O homem é também visado num inquérito-crime sobre agressões a uma utente luso-colombiana dos transportes públicos do Porto, na madrugada de 24 de junho de 2018, por alturas dos festejos de São João.

No caso hoje julgado, o Tribunal Criminal do Bolhão, no Porto, condenou-o a cinco meses de prisão, que converteu em multa de 900 euros, por ofensa corporal simples, e no pagamento de uma indemnização de 500 euros ao ofendido.

Para a fixação da pena, contribui, como agravante, a circunstância de se tratar já da segunda condenação do arguido pelo mesmo motivo.

O episódio agora sentenciado ocorreu em novembro de 2017, na estação de Metro do Heroísmo, com uma altercação entre o sexagenário e o segurança, que na altura estava a fiscalizar a validade dos títulos de transporte no interior de uma carruagem de metro.

Na única sessão deste julgamento, em que o arguido esteve ausente, a vítima disse que comprovou ao fiscal que tinha título de transporte válido e que pediu ao interlocutor a identificação para efeitos de participação dos factos à empresa, por não gostar da forma como foi tratado.

A identificação terá sido recusada por duas vezes, uma delas já na estação do Heroísmo, onde o sexagenário acabou por ser "agarrado pelas costas, atirado ao chão e [o segurança] caiu em cima dele", declarou uma das testemunhas chamada a tribunal.
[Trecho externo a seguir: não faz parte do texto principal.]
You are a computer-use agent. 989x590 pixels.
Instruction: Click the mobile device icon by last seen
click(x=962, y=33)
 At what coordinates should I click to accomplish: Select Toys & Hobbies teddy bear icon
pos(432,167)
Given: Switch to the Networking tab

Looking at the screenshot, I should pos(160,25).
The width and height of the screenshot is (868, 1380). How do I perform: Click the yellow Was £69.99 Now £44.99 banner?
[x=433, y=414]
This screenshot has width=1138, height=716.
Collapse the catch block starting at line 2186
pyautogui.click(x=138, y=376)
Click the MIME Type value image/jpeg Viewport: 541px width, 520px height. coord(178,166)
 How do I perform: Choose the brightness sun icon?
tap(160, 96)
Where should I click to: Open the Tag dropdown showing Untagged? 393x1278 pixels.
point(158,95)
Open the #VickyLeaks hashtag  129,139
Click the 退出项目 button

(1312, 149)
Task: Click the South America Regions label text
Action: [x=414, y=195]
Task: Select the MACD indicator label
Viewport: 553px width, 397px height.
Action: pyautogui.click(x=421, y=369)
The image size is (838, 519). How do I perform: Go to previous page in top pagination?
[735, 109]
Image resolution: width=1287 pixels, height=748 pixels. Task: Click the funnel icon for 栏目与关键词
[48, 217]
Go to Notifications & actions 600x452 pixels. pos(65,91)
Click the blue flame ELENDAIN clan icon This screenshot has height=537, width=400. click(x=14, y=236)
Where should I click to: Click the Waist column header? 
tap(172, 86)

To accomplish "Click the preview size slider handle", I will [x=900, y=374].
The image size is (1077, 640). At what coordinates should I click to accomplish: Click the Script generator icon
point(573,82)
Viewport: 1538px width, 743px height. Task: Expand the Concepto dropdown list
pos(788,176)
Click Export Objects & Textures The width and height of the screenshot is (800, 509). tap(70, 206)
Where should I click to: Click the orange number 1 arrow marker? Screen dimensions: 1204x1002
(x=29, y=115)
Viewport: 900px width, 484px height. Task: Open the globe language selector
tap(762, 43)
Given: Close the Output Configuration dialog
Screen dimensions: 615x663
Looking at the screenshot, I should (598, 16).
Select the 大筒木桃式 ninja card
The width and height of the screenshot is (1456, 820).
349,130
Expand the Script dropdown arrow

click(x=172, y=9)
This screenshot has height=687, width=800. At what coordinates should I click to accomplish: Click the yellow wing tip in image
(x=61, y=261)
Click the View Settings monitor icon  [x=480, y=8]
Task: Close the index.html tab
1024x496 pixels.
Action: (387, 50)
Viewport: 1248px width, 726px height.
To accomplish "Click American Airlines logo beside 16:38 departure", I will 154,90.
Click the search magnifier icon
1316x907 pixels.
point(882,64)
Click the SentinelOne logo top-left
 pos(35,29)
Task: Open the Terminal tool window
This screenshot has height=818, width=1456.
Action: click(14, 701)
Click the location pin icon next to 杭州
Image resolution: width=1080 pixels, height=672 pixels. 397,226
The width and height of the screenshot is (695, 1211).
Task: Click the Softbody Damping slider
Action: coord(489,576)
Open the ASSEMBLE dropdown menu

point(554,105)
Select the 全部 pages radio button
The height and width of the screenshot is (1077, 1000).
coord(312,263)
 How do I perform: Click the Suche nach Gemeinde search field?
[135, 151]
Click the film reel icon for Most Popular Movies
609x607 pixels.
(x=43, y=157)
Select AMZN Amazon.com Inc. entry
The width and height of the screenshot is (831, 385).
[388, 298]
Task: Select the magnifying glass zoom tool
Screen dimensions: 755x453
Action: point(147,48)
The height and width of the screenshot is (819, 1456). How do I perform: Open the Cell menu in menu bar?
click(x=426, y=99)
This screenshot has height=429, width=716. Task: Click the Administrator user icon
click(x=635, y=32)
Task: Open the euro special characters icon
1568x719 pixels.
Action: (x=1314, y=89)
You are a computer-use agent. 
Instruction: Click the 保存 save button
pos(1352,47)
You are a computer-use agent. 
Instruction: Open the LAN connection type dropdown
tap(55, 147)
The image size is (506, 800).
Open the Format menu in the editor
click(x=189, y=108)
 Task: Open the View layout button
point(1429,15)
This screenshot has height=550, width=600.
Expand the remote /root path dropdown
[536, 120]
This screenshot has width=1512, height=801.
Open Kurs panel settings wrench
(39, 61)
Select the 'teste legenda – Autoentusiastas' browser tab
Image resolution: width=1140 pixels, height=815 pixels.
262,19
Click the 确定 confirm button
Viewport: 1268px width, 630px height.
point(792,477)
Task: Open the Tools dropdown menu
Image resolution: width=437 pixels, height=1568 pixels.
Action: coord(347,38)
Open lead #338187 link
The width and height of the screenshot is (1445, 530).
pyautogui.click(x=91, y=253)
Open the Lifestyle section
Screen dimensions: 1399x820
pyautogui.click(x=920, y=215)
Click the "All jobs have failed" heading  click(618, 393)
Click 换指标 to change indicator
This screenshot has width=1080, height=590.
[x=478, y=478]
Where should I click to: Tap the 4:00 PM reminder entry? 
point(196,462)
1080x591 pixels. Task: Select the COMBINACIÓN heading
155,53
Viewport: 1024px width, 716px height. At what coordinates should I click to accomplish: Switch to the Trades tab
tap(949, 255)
Embora validasse a acusação de ofensa corporal simples, o tribunal disse não ter reunido provas de que o segurança tenha recusado identificar-se, o que configuraria a prática de uma contraordenação grave.

Nas alegações finais deste processo, o advogado do sexagenário sublinhou não só os antecedentes criminais do arguido como o facto de ser visado no inquérito-crime relacionado com a agressão à jovem de ascendência colombiana, Nicol Quinayas, de 21 anos, consumada na madrugada de 24 de junho de 2018 (noite de São João) e alegadamente acompanhada de insultos racistas.

A Procuradoria-Geral da República já disse à agência Lusa que o inquérito se encontra em investigação, "não tem arguidos constituídos e está sujeito a segredo de justiça".

Nicol Quinayas, nascida em Portugal, mas de ascendência colombiana, alega ter sido violentamente agredida e insultada na madrugada de 24 de junho de 2018, no Porto, por um segurança então a exercer funções de fiscalização para a empresa STCP.

Depois de o caso se ter tornado público, inicialmente pelas redes sociais e depois pelos jornais, a SOS Racismo e vários partidos condenaram a agressão.